On 29/03/2012, at 1:50 AM, John Daughtry wrote:
>
> You introduced a third option. However, it is a deviation of the
> implementation behind the interface as opposed to an alternative interface.
I introduced at least three alternative options. The first of those was what
*in practice*
create-set-call seems to turn into. I am not sure what you mean by "a
deviation of the implementation".
Can you rephrase that?
> Are you suggesting that every API study should consider all of the limitless
> alternative implementations?
No. The paper covered what it covered; it covered that pretty well; the more
options you consider the harder (time, people, thinking, money) it gets to do
an experiment. What I'm saying is that a study with an extremely limited
range of alternatives gets to make extremely limited claims.
The idea of naming parameters in a call goes back to Algol 60, making the idea
at least fifty years old. I note that modern languages with keyword parameters
include Fortran 95 and >> C# 4.0 <<.
> Perhaps I misunderstood the design alternative you suggest as the third
> option.
>
> Your further discussion (e.g., initializer objects) supports the notion that
> any attempt to achieve both usability and robustness is tedious and laborious
> in dominant languages.
I just discovered that 'initializer objects' has a name already: Builder.
(It's not clear that they are the same, but the essential point that an
incompletely initialised object is never *exposed* remains.)

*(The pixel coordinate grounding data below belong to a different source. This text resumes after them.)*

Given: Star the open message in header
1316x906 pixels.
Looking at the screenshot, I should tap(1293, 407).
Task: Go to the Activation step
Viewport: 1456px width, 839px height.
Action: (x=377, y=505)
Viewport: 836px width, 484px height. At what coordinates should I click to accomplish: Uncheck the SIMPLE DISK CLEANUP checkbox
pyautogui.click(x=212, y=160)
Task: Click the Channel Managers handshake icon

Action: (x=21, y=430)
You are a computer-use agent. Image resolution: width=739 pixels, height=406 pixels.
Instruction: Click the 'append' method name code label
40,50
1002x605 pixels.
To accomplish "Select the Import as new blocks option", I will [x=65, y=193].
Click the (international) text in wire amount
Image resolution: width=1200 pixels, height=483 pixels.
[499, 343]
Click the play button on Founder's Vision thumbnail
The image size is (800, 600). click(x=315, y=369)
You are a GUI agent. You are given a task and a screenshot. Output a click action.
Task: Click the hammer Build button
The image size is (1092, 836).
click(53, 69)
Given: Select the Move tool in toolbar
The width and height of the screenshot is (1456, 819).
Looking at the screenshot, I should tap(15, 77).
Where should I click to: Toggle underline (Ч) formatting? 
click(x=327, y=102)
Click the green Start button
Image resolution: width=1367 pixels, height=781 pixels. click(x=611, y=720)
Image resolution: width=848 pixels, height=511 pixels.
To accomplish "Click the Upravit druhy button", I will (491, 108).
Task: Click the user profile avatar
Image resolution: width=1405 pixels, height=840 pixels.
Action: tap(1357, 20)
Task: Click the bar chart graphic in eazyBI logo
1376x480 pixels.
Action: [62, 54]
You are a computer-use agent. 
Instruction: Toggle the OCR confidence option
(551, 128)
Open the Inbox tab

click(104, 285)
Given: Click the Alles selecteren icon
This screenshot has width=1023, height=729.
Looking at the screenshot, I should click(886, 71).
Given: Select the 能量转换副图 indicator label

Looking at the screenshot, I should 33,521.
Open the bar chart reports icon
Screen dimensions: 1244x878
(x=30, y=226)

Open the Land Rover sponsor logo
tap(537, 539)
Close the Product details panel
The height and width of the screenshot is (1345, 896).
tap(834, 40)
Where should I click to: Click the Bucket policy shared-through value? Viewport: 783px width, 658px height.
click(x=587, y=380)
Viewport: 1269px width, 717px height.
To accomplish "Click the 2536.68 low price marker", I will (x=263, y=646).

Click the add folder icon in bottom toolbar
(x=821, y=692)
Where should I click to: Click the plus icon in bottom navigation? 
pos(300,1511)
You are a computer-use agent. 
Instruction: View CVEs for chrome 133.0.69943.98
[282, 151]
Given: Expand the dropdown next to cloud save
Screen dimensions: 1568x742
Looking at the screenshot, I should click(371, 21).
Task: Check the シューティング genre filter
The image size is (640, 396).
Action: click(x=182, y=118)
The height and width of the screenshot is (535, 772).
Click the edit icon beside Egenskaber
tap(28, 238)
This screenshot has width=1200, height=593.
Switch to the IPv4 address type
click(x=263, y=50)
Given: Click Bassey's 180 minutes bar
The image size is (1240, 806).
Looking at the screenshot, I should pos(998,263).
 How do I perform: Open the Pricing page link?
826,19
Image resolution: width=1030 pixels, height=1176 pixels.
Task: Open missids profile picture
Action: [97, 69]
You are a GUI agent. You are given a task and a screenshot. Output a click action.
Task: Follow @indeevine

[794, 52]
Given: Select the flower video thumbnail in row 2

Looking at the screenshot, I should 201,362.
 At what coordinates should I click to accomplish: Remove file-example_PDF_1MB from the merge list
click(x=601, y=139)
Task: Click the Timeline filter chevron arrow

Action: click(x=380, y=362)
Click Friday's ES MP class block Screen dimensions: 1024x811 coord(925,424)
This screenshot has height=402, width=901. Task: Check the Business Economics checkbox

I am having a little trouble believing your claim that my discussion supports
the idea
that doing it right is 'tedious and laborious in dominant languages'.
VB.net and C# 4 have keyword parameters and optional parameters.
To return to
> new FileStream(String, FileMode, FileSystemRights,
> FileShare, Int32, FileOptions)
it should be possible to do
new FileStream(name: aString, mode: aMode, rights: someRights,
share: aSharing, bufferSize: anInt, options:
someOptions)
*if* the constructor had suitable documented argument names. The arguments can
be ordered freely (that's what keyword arguments are all about) and C# 4.0 has
optional parameters, so you only need to supply the ones with non-default
values,
and all told, it is really REALLY hard to see how this could be in the slightest
way justly called tedious or laborious. Compare
inp = new FileStream(
name: 'foo/bar',
mode: FileMode.Open,
rights: FileSystemRights.ReadData +
FileSystemRights.ReadExtendedAttributes,
share: FileShare.None,
bufferSize: 64*1024,
options: FileOptions.RandomAccess);
with
inp = new FileStream('foo/bar', FileMode.Open);
inp.SetRights(FileSystemRights.ReadData +
FileSystemRights.ReadExtendedAttributes);
inp.SetShare(FileShare.None);
inp.SetBufferSize(64*1024);
inp.SetOptions(FileOptions.RandomAccess);
I am, of course, assuming for the sake of argument that C# counts as a
"dominant language". I am no admirer of Microsoft or its works, and have
been sniggering happily at the reception of Windows 8. But C# is very
definitely a better Java than Java. (And of course it's a better C# (now)
than C# (was) -- the book I was learning C# from only covers C# 2.0.)
I definitely think that it is safe to say that a study that did not
cover a parameter style possible in C# 4.0 is no longer a good basis
for guiding API design in C#. The presence of keyword arguments in a
language makes a *huge* difference to API design: in particular a good
choice for a keyword name is _not_ necessarily a good choice for a local
variable holding the same information. Prepositions can be good keyword
parameter names; seldom or never can they be good variable names.